▶ [WHAT THE EXERCISE ASKS] Output must consist only of the lines of the material below from the one with "Given: Expand the HBR14 account row" through the one with "The width and", each reproduced exactly; no pictures belong in it.

▶ [GIVEN RECORDS]
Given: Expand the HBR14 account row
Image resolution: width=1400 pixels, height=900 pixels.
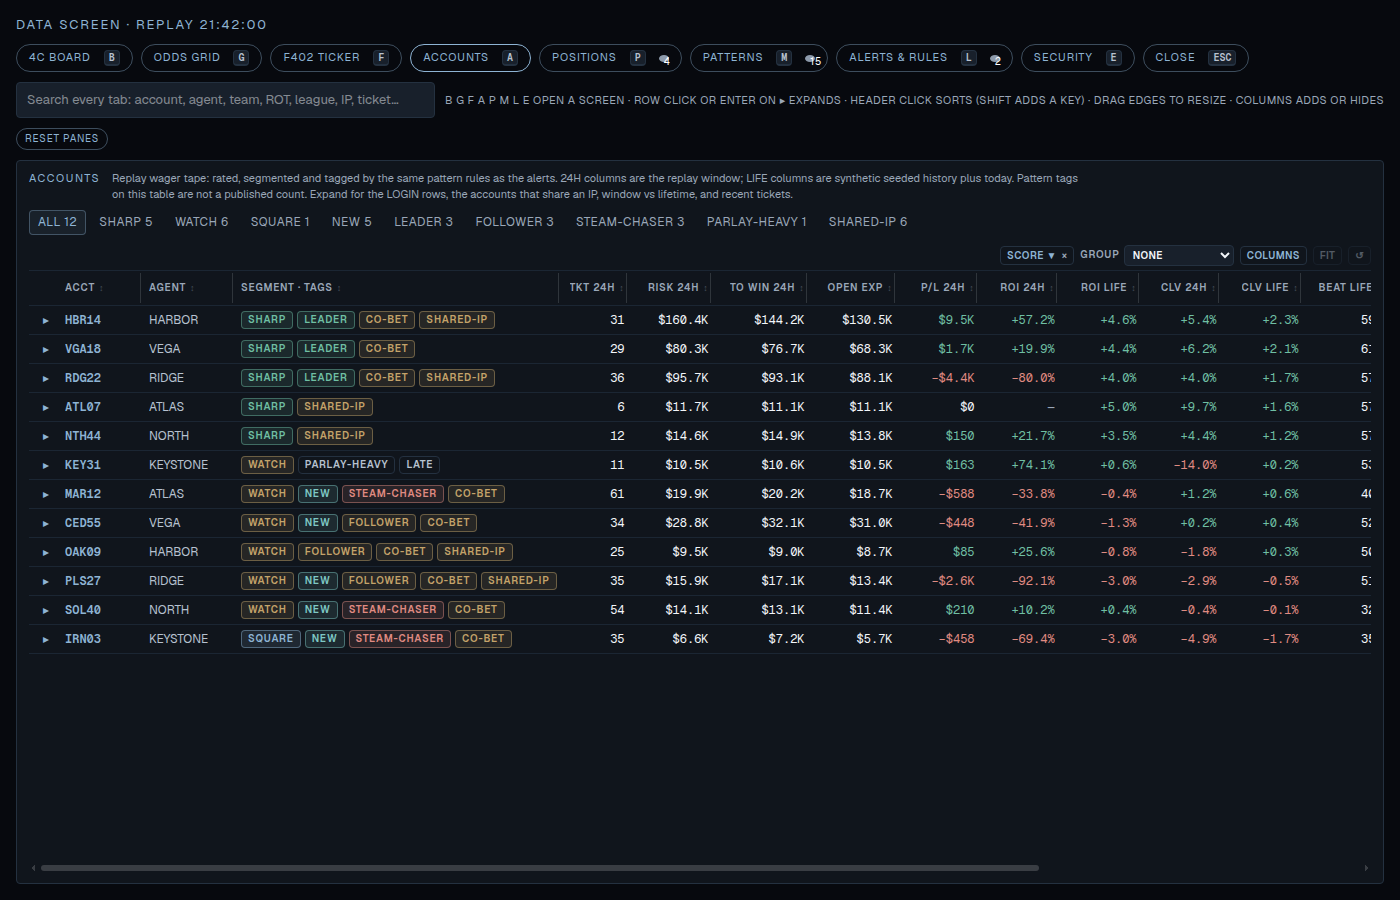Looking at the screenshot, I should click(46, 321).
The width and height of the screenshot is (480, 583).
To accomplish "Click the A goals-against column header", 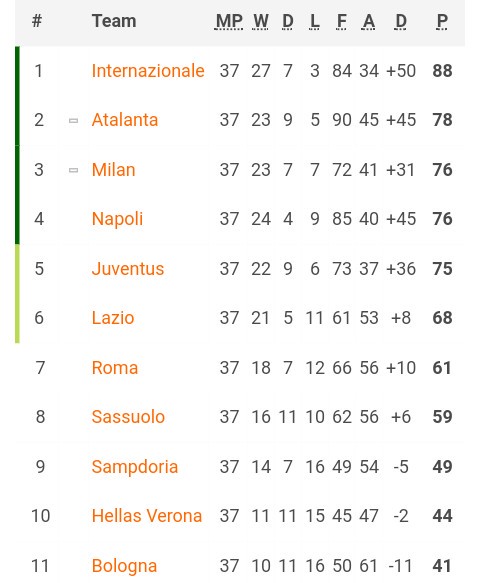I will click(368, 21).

--

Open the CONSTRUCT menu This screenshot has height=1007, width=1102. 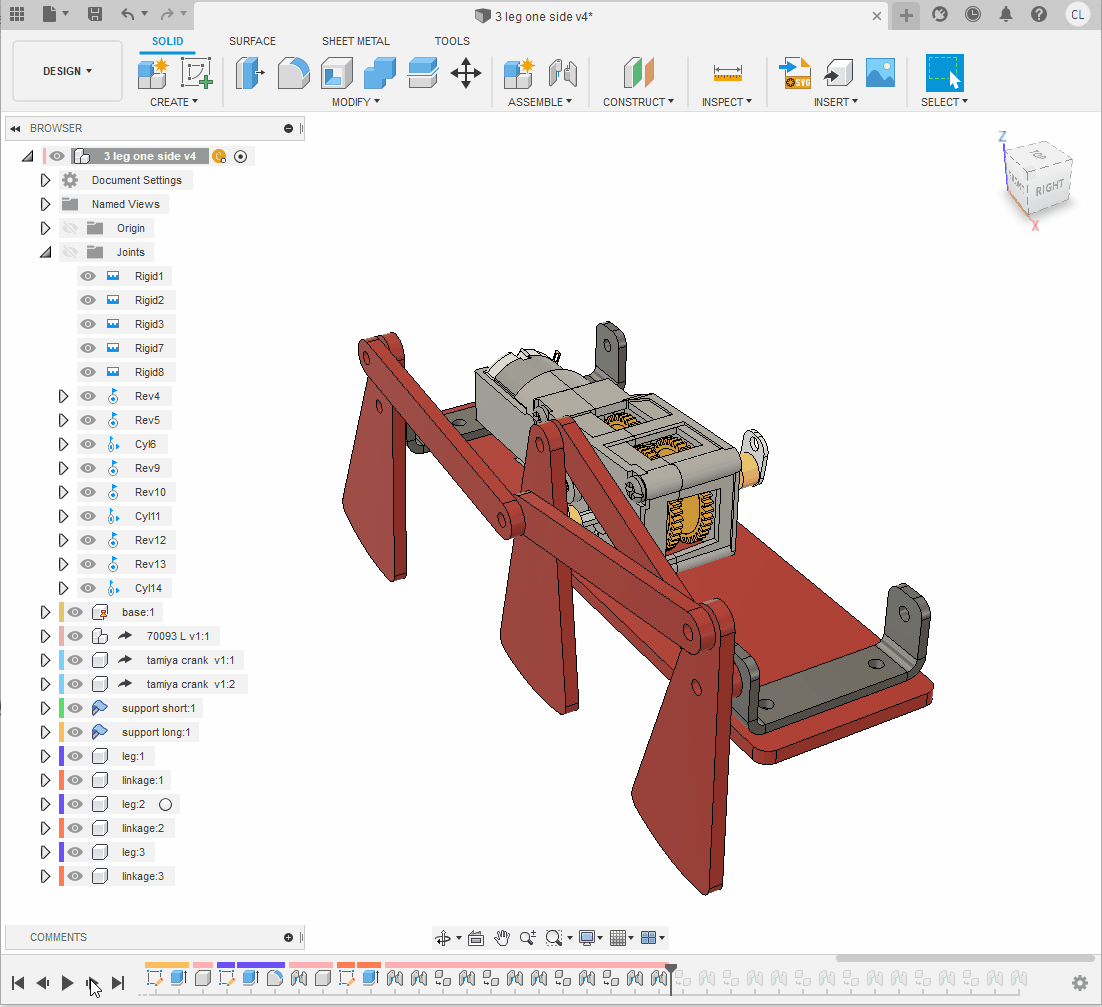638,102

* * *

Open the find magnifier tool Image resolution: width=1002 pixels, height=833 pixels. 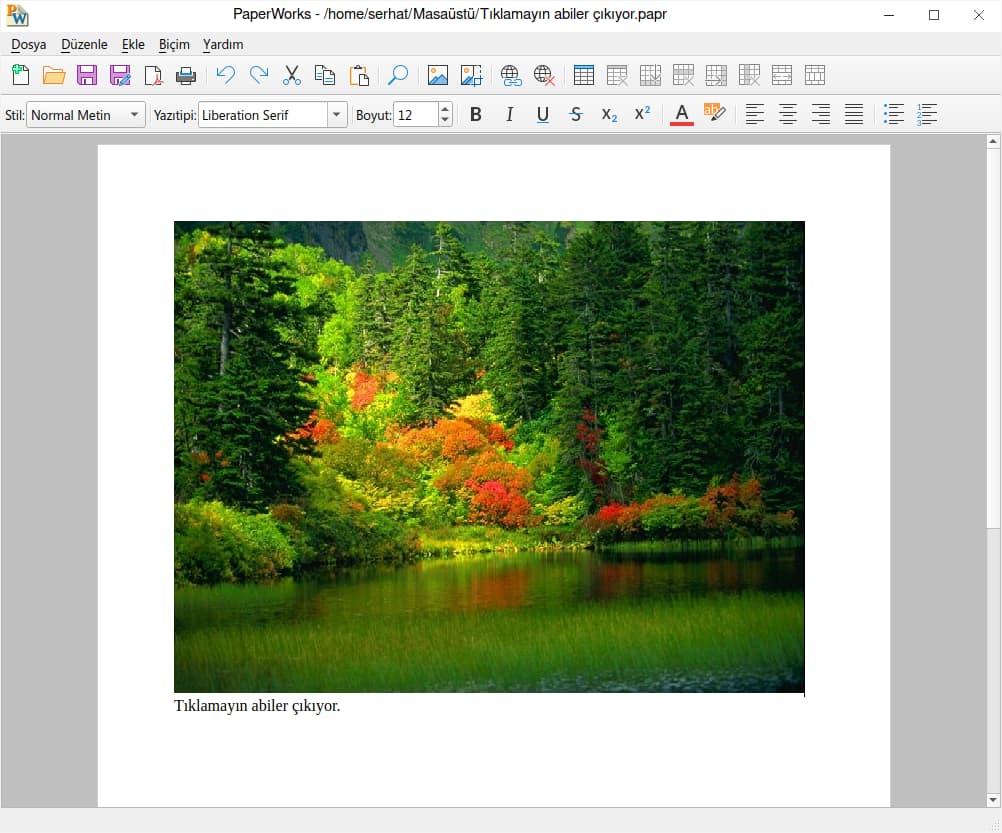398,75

▶ [FINISHED TASK]
Given: Expand the HBR14 account row
Image resolution: width=1400 pixels, height=900 pixels.
Looking at the screenshot, I should click(46, 321).
The width and height of the screenshot is (480, 583).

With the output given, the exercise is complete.